It was just a matter of time before the erotic art festival felt a chill.

Organizers first reached out to a print shop in Portland. That shop was too small to handle the size of the job and decided to outsource it. But when it reached out to other companies they said no, pointing to some of the racy images.

The Portland shop suggested that the Seattle organizers look closer to home.

They did -- with the same result. At least one Seattle-area print shop said nope because of a tight deadline. At another shop some employees were so turned off by the material that they threatened to walk if he company printed the 48-page catalog, said Larie Smoyer, who is on the festival organizing committee.

Eventually, a Seattle company agreed to do the job.

The catalogs were shipped out and arrived just in time at The Fenix, the Sodo site of the festival.

I dropped by the hall on First Avenue South this week to see what all the fuss was about. As soon as I walked in, I was greeted by a hanging chandelier of green bananas and leaves.

The glass, fashioned as fruit, was part of a handsome light piece. Dale Chihuly popped into mind -- that is, until my sex festival escort explained the bananas were, ah, symbolic.

Walls in the exhibition hall were adorned with beautiful and provocative art, including one photograph, "Of the Deep," showing a topless woman whose torso was draped by a real octopus.

Yes, there was other stuff on display -- stuff that could make a guy go, "Yikes!" Stuff I cannot mention in a family paper. Stuff featured in the catalog.

Such button-pushing creations make one empathize with folks at the skittish printing companies -- but only to a point. Not all the art in the catalog or in the exhibit is guaranteed to offend, unless you think of the unclothed human body that way.

Taking in the display as a whole made me think: Isn't the goal of artistic expression to provoke thought and spark dialogue, even if some of the art makes some people uncomfortable?

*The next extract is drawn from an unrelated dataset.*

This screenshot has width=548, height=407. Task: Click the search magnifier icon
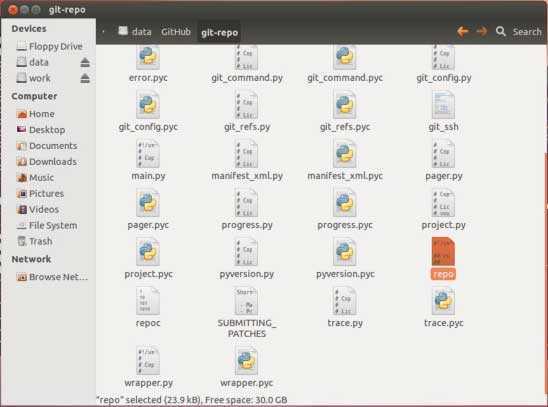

Festival organizers call the display art.

Critics may think of it as porn.

To me, the only obscene thing in full view is the degree to which some people get in a twist over anything remotely sexual.

Before I left the building, I had one question: Which brave Seattle company dared to print the catalogs? Lips remain sealed -- and with good reason.

It turns out the company wants to be anonymous because it has ties to big bread-and-butter, conservative clients, including church groups that might take offense.

Say amen to the company for at least stepping up wholly.